## Goal
Starting at the row that contains "Image resolution: width=697" and stopping after the row that contains "click(770, 237)", copy those rows with "voice channel" switched to "text channel" and everything else unchanged.

* BEGIN Input material *

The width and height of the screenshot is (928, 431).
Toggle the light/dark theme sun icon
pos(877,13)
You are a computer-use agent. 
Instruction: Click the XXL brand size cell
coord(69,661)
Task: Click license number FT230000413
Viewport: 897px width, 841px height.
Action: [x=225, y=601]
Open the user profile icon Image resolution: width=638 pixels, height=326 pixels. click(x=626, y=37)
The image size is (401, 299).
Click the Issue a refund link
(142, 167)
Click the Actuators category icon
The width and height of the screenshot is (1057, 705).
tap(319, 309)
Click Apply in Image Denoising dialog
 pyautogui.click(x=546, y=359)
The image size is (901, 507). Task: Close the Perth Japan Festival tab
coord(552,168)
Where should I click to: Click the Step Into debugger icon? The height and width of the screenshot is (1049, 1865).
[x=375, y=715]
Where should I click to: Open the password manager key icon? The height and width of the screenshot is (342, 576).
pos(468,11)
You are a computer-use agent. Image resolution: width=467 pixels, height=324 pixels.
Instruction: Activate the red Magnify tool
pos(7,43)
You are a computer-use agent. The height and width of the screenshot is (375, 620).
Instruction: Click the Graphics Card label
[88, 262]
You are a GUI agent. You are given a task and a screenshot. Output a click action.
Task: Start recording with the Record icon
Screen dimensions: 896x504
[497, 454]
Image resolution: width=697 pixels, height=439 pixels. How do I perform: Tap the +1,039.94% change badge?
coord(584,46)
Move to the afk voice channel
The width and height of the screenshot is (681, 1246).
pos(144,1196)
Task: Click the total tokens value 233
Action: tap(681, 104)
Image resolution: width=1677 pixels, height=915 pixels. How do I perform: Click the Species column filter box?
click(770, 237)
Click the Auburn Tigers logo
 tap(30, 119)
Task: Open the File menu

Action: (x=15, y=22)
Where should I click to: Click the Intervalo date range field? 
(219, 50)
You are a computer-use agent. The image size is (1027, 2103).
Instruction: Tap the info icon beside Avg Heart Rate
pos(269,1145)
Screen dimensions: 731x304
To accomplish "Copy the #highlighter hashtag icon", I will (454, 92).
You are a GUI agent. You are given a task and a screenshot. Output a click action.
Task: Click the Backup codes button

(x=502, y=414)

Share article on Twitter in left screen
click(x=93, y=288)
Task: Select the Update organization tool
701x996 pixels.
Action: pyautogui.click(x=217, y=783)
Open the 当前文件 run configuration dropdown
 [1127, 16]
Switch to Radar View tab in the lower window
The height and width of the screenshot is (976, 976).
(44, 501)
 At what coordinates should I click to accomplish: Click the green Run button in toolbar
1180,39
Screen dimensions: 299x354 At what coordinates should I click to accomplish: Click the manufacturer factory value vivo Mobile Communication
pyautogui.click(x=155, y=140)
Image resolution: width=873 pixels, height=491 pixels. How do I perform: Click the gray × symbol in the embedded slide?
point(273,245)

* END Input material *

## Task output
Image resolution: width=697 pixels, height=439 pixels. How do I perform: Tap the +1,039.94% change badge?
coord(584,46)
Move to the afk text channel
The width and height of the screenshot is (681, 1246).
pos(144,1196)
Task: Click the total tokens value 233
Action: tap(681, 104)
Image resolution: width=1677 pixels, height=915 pixels. How do I perform: Click the Species column filter box?
click(770, 237)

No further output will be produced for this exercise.